El aclamado “montaje más grande de la historia de Costa Rica” ( La Nación , 18/10/12) – 40 contenedores de 60 toneladas (a modo ilustrativo, más del doble de lo que Brasil envió en concepto de ayuda humanitaria por el terremoto de Haití en 2010)– no tiene nada que ver con entretenimiento de masas, sino con su indisimulado adoctrinamiento.
Si, de acuerdo con el dramaturgo E. Jardiel Poncela, “todos los hombres que no tienen nada importante que decir hablan a gritos”, ciertamente quien recurre al insulto –además de pecar de falta de originalidad– se ve abocado a redoblar los decibelios de su insignificancia. El engendro Gaga, incapaz de aportar nada de valor, se dedica machaconamente a escupir sobre lo que sí lo tiene vehiculando sus mensajes por oposición, lo cual demuestra hasta qué punto carece de ideas propias como polichinela que es: ataques recurrentes a lo espiritual (fijación con cruces y aureolas), apología del vampirismo (macabramente de moda con interminables y soporíferas sagas), cultos ocultistas (alegorías a dioses egipcios con Horus –y su ojo ciclópeo especialista en cegueras, reminiscencia del “Gran Hermano” de G. Orwell– a la cabeza), en fin, un cúmulo de despropósitos cuidadosamente estudiados para manipular a borregos a través de consignas aberrantes que, metidas con embudo, se acaban grabando por repetición.
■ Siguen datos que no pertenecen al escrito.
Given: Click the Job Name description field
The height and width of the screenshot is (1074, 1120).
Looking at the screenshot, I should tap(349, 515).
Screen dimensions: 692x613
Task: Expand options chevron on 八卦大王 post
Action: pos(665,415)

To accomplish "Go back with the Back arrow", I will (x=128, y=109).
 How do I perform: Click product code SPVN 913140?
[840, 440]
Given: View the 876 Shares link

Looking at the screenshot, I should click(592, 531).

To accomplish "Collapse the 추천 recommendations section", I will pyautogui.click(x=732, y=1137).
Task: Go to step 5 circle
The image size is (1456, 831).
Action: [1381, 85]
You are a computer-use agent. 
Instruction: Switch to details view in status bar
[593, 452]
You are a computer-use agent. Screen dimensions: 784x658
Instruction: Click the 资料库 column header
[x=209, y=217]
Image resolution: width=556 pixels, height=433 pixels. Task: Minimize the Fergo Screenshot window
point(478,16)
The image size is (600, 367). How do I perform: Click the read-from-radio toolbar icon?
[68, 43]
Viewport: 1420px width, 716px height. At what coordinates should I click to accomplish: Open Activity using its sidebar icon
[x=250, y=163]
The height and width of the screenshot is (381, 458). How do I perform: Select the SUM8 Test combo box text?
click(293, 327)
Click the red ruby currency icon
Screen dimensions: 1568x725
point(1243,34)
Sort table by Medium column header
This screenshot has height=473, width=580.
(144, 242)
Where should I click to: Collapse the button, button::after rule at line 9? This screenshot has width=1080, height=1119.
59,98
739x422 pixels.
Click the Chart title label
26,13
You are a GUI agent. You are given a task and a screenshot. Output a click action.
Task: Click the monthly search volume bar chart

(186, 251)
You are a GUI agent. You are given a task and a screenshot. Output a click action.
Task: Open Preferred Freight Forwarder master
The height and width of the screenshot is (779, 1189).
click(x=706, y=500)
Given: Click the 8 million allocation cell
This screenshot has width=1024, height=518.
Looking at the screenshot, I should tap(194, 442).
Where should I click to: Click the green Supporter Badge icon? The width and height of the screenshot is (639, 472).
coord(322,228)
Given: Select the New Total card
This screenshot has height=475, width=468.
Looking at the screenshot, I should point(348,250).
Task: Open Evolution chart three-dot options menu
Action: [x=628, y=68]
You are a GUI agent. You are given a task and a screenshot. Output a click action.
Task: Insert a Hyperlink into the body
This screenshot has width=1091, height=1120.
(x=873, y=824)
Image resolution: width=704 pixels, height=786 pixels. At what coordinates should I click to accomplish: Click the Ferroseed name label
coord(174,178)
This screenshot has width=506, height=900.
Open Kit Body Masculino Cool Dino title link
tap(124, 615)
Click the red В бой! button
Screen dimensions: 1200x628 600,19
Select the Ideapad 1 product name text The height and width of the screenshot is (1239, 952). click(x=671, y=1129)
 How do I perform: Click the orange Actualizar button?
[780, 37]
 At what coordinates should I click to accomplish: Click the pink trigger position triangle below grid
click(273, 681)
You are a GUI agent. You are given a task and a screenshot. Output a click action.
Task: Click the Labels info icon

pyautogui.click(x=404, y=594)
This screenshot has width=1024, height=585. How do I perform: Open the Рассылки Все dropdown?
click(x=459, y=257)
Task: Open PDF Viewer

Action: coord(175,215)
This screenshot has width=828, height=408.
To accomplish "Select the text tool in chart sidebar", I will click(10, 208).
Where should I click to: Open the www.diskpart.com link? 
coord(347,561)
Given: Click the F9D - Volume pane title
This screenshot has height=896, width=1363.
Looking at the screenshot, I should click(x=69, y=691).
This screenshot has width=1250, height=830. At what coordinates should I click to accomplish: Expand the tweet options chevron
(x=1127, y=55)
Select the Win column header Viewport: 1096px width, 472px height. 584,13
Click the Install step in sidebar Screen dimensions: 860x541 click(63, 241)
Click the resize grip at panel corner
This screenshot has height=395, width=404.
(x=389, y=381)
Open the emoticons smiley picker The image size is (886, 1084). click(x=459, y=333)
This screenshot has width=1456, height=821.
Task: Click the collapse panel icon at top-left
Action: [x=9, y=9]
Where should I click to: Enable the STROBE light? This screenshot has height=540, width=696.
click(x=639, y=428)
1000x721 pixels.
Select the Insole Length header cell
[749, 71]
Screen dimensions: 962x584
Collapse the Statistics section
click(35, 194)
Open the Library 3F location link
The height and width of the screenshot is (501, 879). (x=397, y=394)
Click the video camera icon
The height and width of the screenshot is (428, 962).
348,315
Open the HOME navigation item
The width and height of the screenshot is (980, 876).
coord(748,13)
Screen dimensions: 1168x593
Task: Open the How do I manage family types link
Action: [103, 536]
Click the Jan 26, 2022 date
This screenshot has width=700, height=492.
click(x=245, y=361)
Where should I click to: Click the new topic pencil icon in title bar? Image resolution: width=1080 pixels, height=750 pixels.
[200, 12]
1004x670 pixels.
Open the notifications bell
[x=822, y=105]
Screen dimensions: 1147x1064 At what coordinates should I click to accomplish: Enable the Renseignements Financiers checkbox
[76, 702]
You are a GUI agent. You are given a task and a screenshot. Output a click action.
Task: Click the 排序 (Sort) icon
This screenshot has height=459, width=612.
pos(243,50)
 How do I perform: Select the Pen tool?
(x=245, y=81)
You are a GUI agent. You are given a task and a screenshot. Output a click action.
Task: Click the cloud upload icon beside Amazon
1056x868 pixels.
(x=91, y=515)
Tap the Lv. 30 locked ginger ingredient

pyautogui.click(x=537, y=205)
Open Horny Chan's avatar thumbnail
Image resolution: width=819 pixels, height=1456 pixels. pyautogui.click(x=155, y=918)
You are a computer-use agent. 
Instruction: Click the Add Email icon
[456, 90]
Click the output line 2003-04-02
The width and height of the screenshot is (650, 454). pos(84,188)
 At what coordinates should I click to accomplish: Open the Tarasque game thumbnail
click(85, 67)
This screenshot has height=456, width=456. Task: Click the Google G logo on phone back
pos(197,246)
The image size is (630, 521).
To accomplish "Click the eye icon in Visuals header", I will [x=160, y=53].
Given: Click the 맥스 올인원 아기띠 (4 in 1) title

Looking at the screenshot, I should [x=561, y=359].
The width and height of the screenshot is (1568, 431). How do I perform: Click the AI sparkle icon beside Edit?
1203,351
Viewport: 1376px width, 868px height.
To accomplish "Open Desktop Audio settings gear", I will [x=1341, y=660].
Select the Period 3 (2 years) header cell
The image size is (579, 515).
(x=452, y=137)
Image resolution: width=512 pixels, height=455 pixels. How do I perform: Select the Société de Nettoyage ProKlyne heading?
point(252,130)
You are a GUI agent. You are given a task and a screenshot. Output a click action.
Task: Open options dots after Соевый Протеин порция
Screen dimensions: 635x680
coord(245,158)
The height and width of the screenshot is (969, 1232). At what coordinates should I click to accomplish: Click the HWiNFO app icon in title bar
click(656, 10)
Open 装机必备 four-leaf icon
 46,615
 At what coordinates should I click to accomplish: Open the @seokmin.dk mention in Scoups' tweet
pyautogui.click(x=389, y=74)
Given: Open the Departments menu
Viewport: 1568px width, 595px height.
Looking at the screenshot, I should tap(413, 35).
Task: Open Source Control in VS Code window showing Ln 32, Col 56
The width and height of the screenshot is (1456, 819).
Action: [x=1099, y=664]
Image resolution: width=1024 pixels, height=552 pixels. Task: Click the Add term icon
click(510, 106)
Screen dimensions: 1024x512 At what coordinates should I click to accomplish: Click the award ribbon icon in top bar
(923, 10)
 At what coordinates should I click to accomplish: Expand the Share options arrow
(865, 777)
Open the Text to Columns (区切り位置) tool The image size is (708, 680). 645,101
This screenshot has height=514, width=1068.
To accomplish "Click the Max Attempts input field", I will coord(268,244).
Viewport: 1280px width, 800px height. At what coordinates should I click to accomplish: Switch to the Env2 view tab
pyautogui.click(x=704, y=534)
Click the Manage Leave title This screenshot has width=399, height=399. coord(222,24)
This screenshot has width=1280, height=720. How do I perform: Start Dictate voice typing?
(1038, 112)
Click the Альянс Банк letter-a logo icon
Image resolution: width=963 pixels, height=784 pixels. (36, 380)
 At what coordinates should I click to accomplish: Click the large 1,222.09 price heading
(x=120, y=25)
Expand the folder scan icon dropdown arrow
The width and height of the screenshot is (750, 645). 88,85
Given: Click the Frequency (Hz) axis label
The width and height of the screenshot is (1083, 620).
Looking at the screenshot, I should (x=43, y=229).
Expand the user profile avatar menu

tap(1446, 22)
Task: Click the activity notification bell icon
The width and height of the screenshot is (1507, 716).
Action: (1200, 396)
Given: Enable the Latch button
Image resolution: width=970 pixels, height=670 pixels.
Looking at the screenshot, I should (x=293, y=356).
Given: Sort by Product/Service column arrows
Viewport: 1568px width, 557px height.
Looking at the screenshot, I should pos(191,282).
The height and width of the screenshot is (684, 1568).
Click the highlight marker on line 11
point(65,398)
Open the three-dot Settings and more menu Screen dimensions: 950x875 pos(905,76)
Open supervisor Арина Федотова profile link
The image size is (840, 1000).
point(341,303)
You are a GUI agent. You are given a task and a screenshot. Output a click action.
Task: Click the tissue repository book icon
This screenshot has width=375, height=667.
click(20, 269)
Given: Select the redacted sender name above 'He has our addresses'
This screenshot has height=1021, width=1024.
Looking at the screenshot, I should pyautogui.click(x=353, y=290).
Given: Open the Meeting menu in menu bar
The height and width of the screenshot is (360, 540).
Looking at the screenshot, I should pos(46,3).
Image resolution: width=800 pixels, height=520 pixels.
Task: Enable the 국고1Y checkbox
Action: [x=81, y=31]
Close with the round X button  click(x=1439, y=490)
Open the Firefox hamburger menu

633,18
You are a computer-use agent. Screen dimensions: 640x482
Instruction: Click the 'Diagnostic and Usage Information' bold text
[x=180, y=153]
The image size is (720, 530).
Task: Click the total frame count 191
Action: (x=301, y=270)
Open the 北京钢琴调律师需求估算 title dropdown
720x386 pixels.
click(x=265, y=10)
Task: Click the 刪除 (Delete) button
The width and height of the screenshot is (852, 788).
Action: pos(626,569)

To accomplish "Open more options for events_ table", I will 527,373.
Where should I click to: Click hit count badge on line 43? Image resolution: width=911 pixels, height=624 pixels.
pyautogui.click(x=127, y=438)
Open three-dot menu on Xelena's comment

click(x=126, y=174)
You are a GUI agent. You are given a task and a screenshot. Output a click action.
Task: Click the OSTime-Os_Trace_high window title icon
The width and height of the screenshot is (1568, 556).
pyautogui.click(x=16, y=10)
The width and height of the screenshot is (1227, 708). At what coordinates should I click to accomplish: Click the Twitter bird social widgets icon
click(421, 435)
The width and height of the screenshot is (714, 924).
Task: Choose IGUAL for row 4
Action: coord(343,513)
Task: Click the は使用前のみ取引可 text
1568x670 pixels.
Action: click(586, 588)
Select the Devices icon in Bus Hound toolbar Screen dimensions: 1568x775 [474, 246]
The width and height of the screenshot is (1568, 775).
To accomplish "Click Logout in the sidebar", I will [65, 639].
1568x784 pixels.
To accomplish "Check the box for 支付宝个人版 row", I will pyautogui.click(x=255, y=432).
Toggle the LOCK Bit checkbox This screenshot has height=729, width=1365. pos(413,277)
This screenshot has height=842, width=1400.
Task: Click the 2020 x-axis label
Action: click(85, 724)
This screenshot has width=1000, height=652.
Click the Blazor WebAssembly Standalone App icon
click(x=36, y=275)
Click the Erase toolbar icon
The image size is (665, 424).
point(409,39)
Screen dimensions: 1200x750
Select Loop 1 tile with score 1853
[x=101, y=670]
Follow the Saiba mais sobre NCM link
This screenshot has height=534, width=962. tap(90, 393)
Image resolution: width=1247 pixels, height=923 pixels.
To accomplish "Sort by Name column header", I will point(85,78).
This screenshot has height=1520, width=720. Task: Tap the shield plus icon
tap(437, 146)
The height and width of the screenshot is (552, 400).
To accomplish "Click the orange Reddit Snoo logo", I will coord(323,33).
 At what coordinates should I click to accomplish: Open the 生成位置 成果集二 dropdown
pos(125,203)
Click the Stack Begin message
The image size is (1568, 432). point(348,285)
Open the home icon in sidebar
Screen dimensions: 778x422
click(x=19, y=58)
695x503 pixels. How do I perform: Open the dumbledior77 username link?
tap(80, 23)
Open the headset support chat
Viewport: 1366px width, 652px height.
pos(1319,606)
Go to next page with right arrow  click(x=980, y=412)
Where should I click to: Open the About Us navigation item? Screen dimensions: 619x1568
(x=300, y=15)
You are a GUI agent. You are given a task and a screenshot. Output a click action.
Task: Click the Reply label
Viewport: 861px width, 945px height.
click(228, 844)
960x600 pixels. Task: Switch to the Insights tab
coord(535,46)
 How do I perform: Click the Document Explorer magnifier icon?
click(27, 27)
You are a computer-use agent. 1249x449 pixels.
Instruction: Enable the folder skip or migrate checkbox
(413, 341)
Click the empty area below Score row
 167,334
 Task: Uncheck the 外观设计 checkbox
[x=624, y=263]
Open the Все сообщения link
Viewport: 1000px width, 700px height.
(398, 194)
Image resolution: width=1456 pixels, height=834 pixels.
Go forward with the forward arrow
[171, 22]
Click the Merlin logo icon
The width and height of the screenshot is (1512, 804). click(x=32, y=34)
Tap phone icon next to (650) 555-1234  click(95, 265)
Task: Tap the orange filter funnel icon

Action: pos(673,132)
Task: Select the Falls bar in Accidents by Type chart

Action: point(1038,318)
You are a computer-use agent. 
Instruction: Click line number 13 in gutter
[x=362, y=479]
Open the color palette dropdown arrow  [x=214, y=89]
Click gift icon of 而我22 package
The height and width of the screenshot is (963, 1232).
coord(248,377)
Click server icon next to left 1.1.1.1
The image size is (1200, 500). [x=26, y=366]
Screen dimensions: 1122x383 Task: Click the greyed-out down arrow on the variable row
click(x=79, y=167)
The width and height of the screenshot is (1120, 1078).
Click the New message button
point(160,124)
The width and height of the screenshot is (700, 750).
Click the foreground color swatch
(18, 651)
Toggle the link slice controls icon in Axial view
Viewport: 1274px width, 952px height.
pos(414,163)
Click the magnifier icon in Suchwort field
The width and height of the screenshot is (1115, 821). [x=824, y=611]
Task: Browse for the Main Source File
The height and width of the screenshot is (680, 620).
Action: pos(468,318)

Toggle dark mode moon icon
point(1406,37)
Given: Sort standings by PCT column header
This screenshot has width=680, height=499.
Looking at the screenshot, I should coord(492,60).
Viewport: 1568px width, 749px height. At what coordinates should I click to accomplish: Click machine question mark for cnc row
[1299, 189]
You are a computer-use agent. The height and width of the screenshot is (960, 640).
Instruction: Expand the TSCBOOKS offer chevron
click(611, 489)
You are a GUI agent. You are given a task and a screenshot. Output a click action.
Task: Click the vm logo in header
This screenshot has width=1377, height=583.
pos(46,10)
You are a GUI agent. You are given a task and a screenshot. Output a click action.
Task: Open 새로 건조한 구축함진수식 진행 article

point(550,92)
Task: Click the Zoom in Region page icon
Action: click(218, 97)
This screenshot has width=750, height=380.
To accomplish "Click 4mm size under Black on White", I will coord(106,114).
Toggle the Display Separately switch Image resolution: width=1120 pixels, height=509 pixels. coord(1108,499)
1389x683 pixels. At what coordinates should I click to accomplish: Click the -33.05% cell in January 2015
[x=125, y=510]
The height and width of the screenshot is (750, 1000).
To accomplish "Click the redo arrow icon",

Presentada como paradigma de modernidad, incluso el nombre de la gira –Born this way (nacida de esta manera)– resulta apolillado, resabios del determinismo victoriano donde tan bien encajaron las científicamente superadas teorías darwinistas de la selección natural, preámbulo de la eugenesia de F. Galton, trasnochadamente rescatadas por el pop del siglo XXI para convencernos de fatalismos irrevocables que debemos aceptar a pies juntillas (el creacionismo es otro mito; existe, más bien, lo que el filósofo E. Laszlo denomina “diseño para la evolución”).
La ideología convenientemente reconvertida en ley sigue al servicio del darwinismo social aupado por los poderosos –no los más fuertes, sino los más bestias–, al estilo de la supervivencia del más apto en los negocios difundido por J. D. Rockefeller... que se lo expliquen a los damnificados por el Tratado de Libre Comercio.
La controvertida experiencia asiática de esta gira hace apenas unos meses se saldó con numerosas acusaciones de pornografía y satanismo –concierto clasificado para mayores de edad por obsceno en Corea del Sur y cancelado en Indonesia por lo mismo– que en Occidente, vendidos al embrutecimiento, recibimos alegremente como “espectáculo”.
Gaga, que pasó de tener cara de póquer a ser una máscara ambulante, bautiza a sus fans “pequeños monstruos” y los invita a emularla (los elegidos ingresan en el área reservada Monster Pit: todo queda en familia), una manera solidaria de compartir la propia degeneración como gesto típico del que busca en el mal de muchos su particular consuelo de tonto.
Sí, la vida de las marionetas es triste; sobre todo porque, a su pesar, cada vez que salen al escenario ponen de manifiesto lo muertas que están.